+++ SOURCE MATERIAL +++

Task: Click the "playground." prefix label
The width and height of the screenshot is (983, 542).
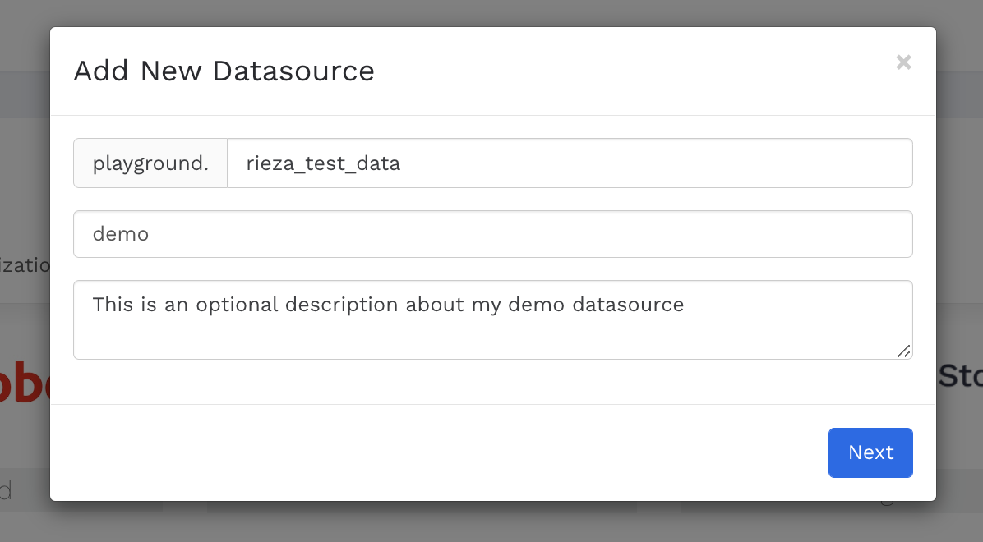Action: pos(150,163)
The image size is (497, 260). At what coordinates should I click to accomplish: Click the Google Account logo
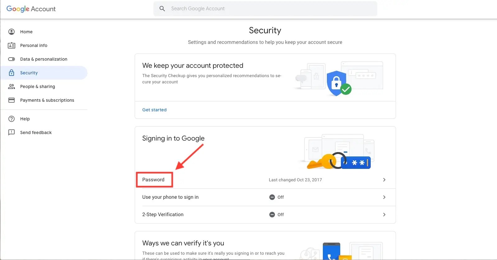pyautogui.click(x=31, y=9)
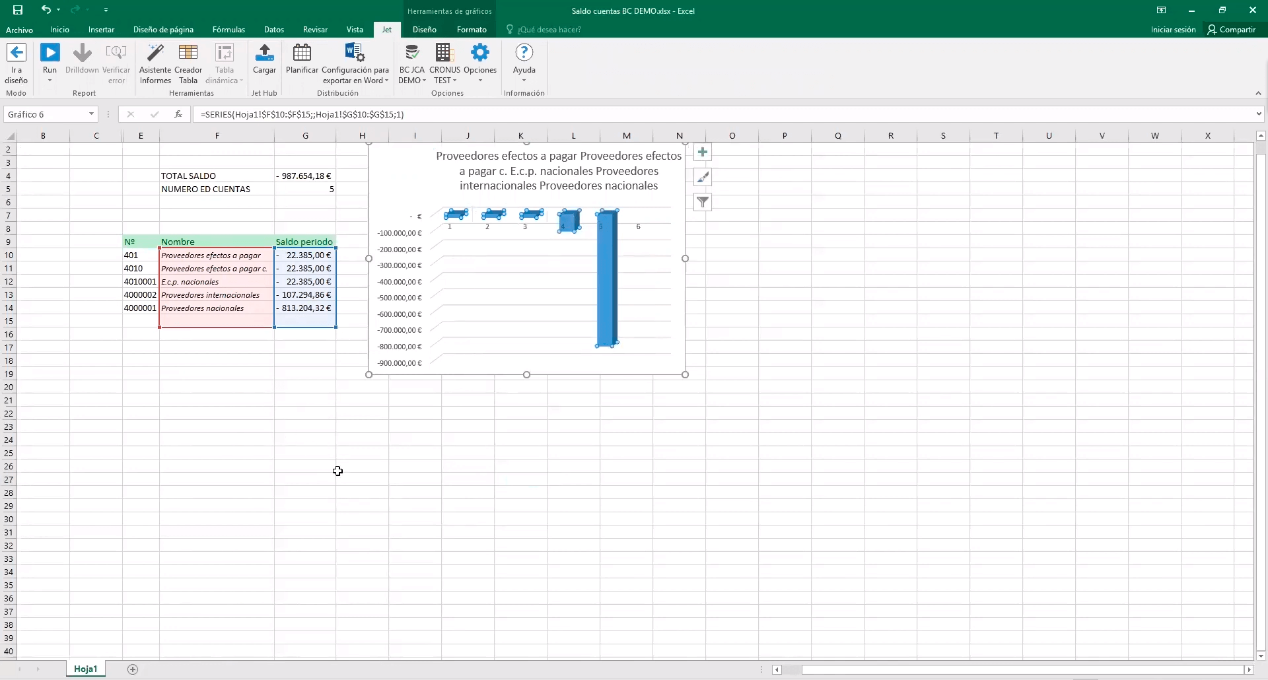Save the workbook with the disk icon
The image size is (1268, 680).
[x=18, y=10]
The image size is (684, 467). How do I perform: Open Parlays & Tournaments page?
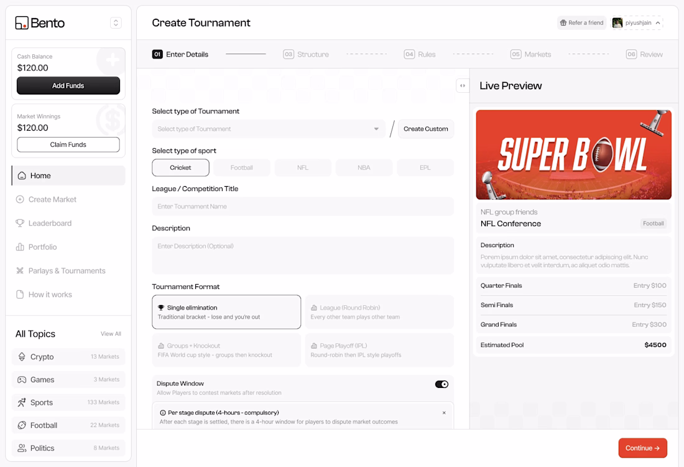pos(68,271)
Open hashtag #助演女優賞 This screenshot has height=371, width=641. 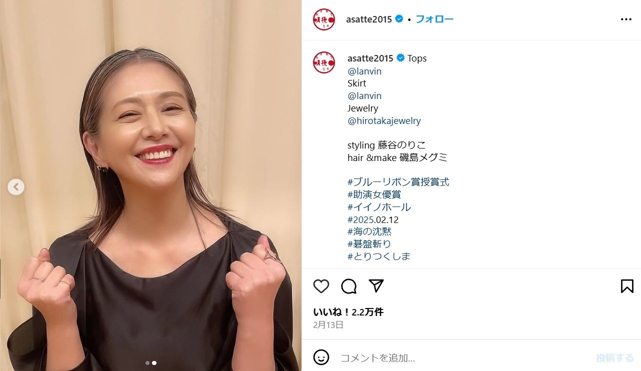click(x=374, y=195)
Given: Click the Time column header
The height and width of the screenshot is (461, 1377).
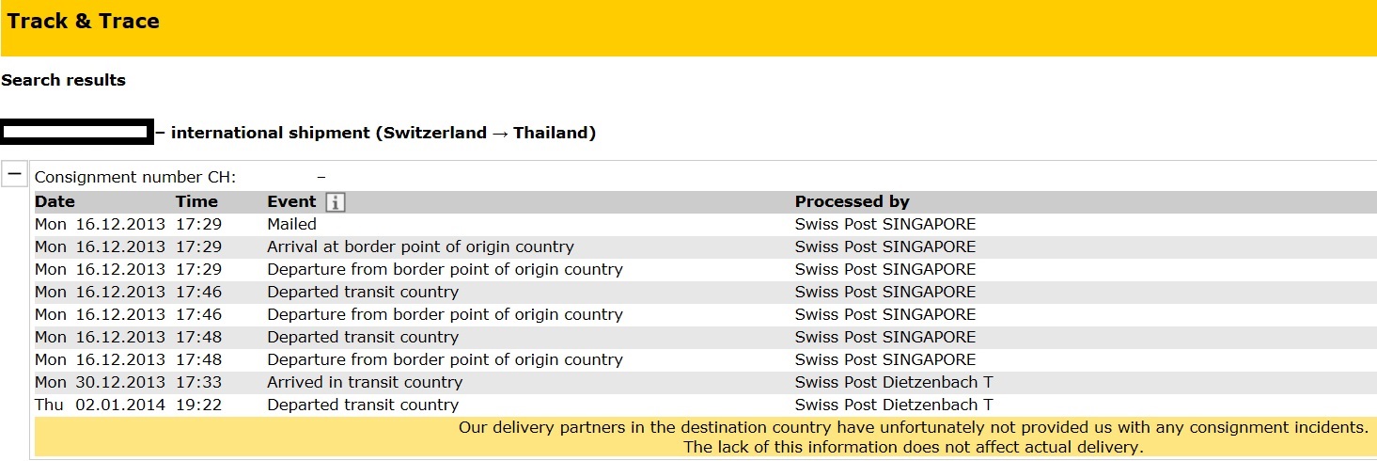Looking at the screenshot, I should (x=196, y=201).
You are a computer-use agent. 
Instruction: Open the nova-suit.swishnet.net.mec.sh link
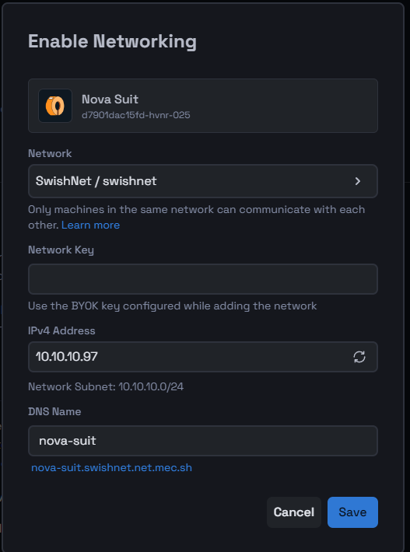coord(112,467)
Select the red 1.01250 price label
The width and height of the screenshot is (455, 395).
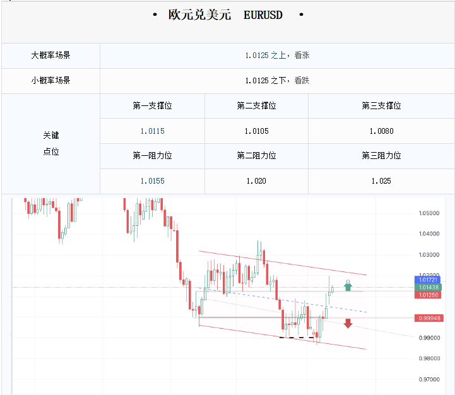pos(428,295)
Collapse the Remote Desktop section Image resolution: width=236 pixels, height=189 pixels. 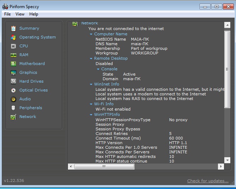tap(91, 59)
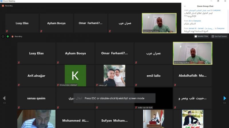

+++

▶ [TASK DETAILS]
Only lines containing the word "label" matter here: count them in the entries and give the number, nothing else.

▶ [EXERCISE RESPONSE]
2